HOW TO COMPLETE THIS TASK
Would you print the whole listing again, word for word?

LISTED ENTRIES

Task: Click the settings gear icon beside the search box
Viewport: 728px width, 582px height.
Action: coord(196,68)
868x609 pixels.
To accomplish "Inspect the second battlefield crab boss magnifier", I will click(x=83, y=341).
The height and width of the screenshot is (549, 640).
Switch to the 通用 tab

ANSWER TO THIS TASK
Task: Click the settings gear icon beside the search box
Viewport: 728px width, 582px height.
Action: coord(196,68)
868x609 pixels.
To accomplish "Inspect the second battlefield crab boss magnifier", I will click(x=83, y=341).
The height and width of the screenshot is (549, 640).
Switch to the 通用 tab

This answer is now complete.